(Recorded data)

= = = =

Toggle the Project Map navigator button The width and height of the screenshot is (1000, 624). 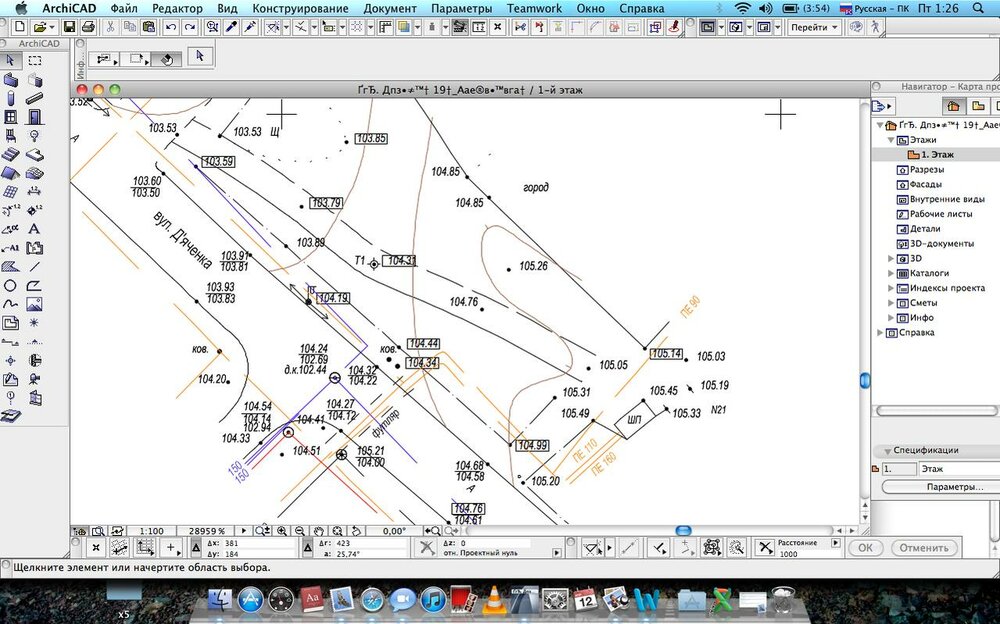[952, 106]
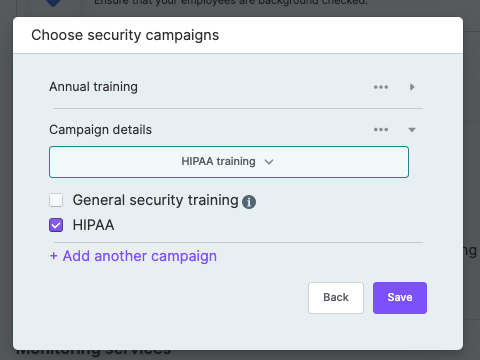Expand Annual training with the right arrow
The width and height of the screenshot is (480, 360).
pos(412,87)
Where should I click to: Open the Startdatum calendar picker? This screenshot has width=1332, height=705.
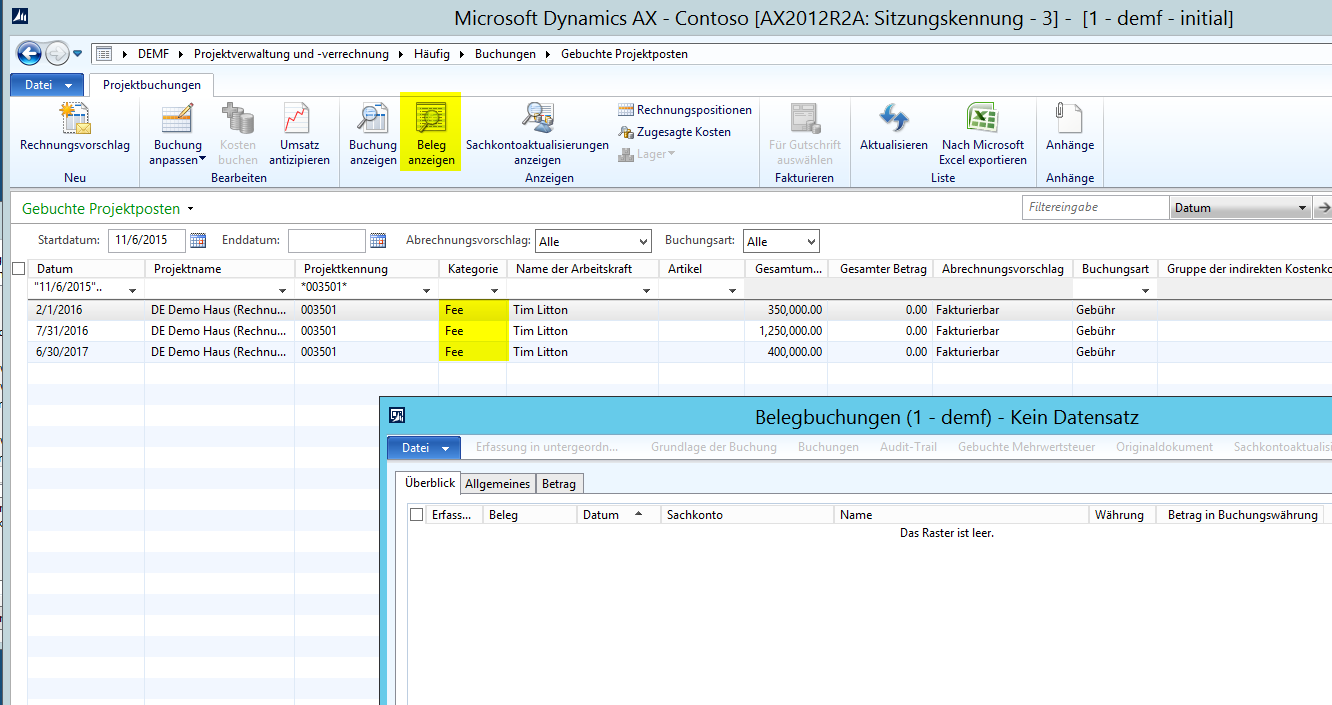[x=198, y=241]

= = = =

• ACTIVITY
Would you retype the lines from the line containing "Where should I" to the final line of the entries above, exactly as given and without pictures?

• EXERCISE ANSWER
Where should I click to: Open the Startdatum calendar picker? This screenshot has width=1332, height=705.
[x=198, y=241]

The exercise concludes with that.